Thank you for all the replies lovelies.

Quote from: echo7 on August 03, 2017, 12:56:32 PM
How long is your hair?  Hair length is a primary indicator of gender.  People glance at hair length and make instant assumptions on gender.  Oftentimes shoulder-length hair alone will elicit female gendering.


It's shoulder-length and female-styled =P To be honest...seems to me that hair length is a bit like voice pitch, in that it's much less of a gender identifier than it's made out to be. Just a shame because when I saw myself post-cut in the salon, no make-up and I thought.....wooo, I look like a girl! But then, as my sister said, the way you look when you leave Toni and Guy, you will never look like that again...

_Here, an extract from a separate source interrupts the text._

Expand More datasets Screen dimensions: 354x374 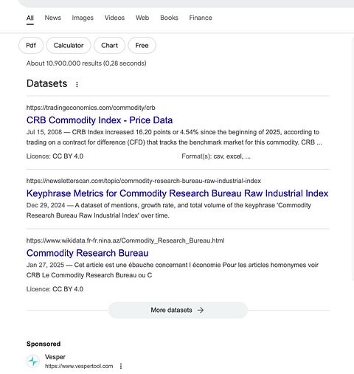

Quote from: MissKairi on August 03, 2017, 01:17:57 PM
Can I ask if this 'sir and mam' stuff is just in the States?
I'm in the UK and if a shopkeeper said 'sir' people would look at them strange. conversation at a till is fine, calling someone sir, very rarely

Ehh I gotta disagree! I've always lived in the UK, and there's a definite proportion of people working in food/retail/customer service that use 'sir'. Misogynistically, 'madam' is much rarer. It's pathetic really, this fawning over the men, "Yes sir, of course sir"... But yeah definitely, in shops, it's not exactly standard. Even yesterday, it was probably only about half of the people I spoke to.

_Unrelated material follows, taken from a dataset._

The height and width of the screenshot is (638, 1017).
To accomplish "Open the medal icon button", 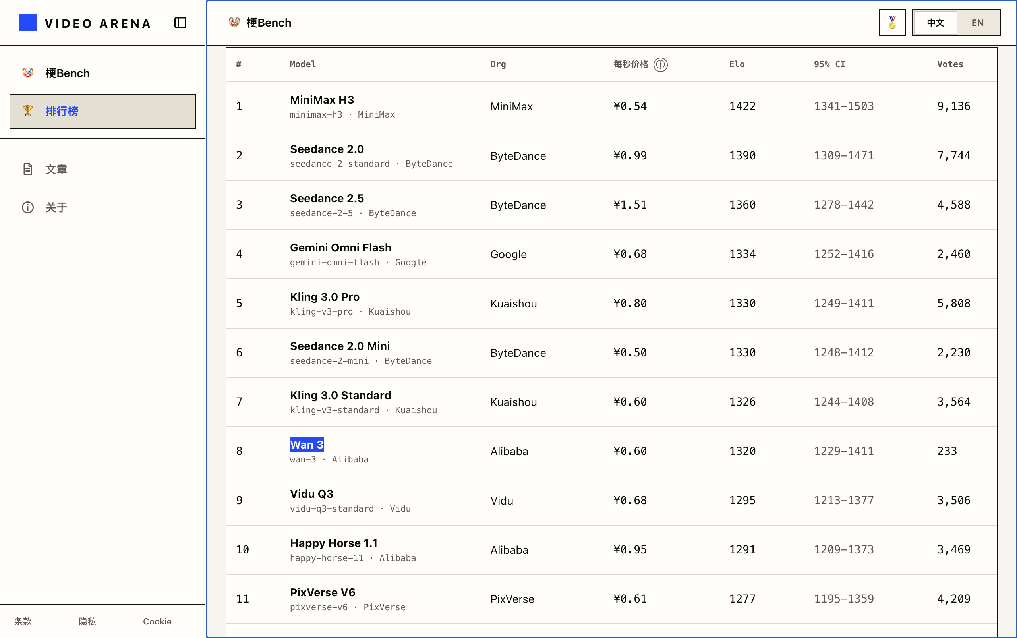I will click(892, 23).
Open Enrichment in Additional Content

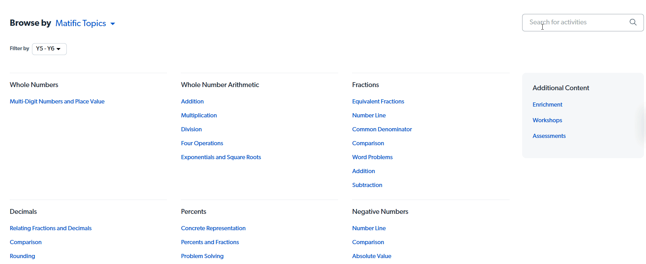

Quote from: Tommi on August 03, 2017, 01:26:13 PM
I've decided, if someone misgenders me, I'll simply misgender them, in return.

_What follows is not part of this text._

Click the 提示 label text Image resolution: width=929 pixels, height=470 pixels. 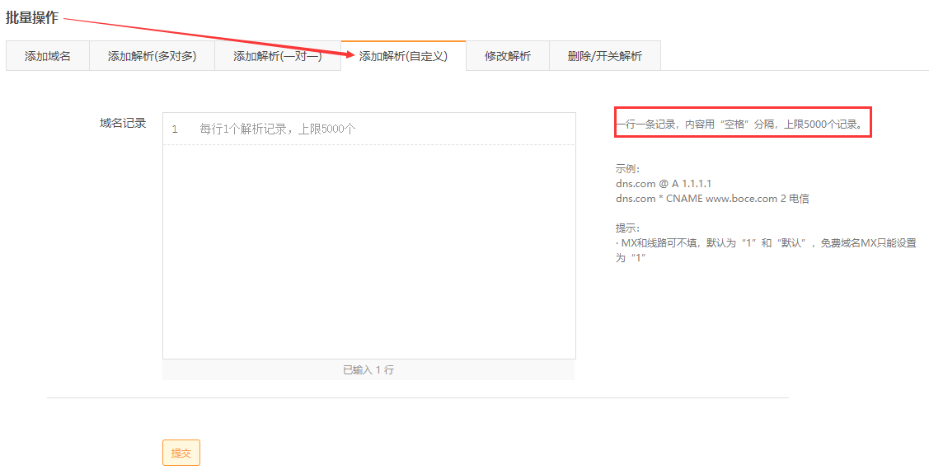(627, 228)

Perfect. I'll put that straight into action.

Thanks to the rest of you for the stories and support. We're all different. I've decided, and I don't know how long this resolution will last, that I'm trans and there's no point pretending to be cis. I think anyone with half a brain (so, going by yesterday, half of Londoners) will see someone with a man's body, women's hair and clothes, and think, "that person is trans", and that's good enough for me at the moment. The female mannerisms I'll practise over time - I watched myself in a mirror yesterday and realised that these hand movements and so on that I thought were feminine, were subtly wrong, and in fact masculine (though camp). So at least I know some of what I'm doing 'wrong'.

All this said, the first 'sir' today will probably plunge me back into despair...  ::)
"Now I'm dancing with Delilah and her vision is mine" - Florence and the Machine.